Psychotherapeuten, die mit Menschen arbeiten, die über Selbsttötung nachdenken, Versuche zum Suizid unternommen haben oder als Überlebende darunter leiden, dass sich jemand das Leben genommen hat, entwickeln eine Haltung zum Thema Suizid: eine, die sich vielleicht in Anteilen von einer laienhaften Sichtweise unterscheidet und dennoch in der persönlichen Betroffenheit dieser immer auch ähnelt. Zugespitzt könnten wir auch formulieren: Auf eine bestimmte Art erleben alle Beteiligten auf eine unterschiedliche Weise ganz persönliche Hilflosigkeit …

Dies führt dazu, dass es Menschen gibt, die hoffen, nie mit dem Thema Suizid etwas zu tun haben zu müssen, und eine Beschäftigung damit weitestgehend vermeiden, und andere, die der Sache auf den Grund gehen wollen. Die Autoren dieses Heftes gehören sicherlich zu dieser zweiten Gruppe. Einig scheinen sich alle zu sein, dass ein „Sich damit beschäftigen“ in aller Regel wohl zu immer mehr unklaren Fragen führt, als dass Antworten gefunden werden. Manchmal mag hinter diesem Wunsch, z. B. was die genaue Kenntnis des Phänomens „Suizid“ angeht, auch die Hoffnung auf Entlastung im Sinne von Freispruch gegenüber eigener Verantwortung stehen – die dann in aller Regel nur ungenügend erfüllt wird.

Immer wieder taucht dabei der Gedanke auf, wie ein Suizid verhindert oder wie er ggf. ertragen werden kann; bis hin zu der Frage, ob ein Suizid auch Ausdruck von reflektierter zutiefst menschlicher Kompetenz sein kann (siehe das Gespräch mit Michael de Ridder).
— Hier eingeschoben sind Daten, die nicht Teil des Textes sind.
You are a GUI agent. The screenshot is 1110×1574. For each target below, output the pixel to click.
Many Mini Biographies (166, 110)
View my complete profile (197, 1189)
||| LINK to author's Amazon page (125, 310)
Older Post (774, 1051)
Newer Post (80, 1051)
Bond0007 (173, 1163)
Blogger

Vermutlich lässt sich nicht verhehlen, dass der Akt der Selbsttötung eine massive Herausforderung für das Kontrollerleben, vielleicht auch das Machterleben, von Helfern darstellt. Denn, auch wenn wir Studien durchführen und uns klinisch tagtäglich besser, d. h. mit mehr Erfahrungsbezug, auskennen, bleibt die Erkenntnis, dass wir diesen Schritt menschlichen Handelns letztlich nicht in der Hand haben. Das Entsetzen im Gesicht des Therapeuten, der den Namen seines Patienten auf einer Todesanzeige in der Tageszeitung findet und sofort der Frage nachgeht, ob in seinen letzten Aufzeichnungen etwas über Suizidgedanken des Betroffenen zu lesen ist, weist darauf hin: Habe ich etwas übersehen? Habe ich richtig gehandelt? Bin ich meinem Patienten in seiner Not gerecht geworden? Habe ich Schuld auf mich geladen?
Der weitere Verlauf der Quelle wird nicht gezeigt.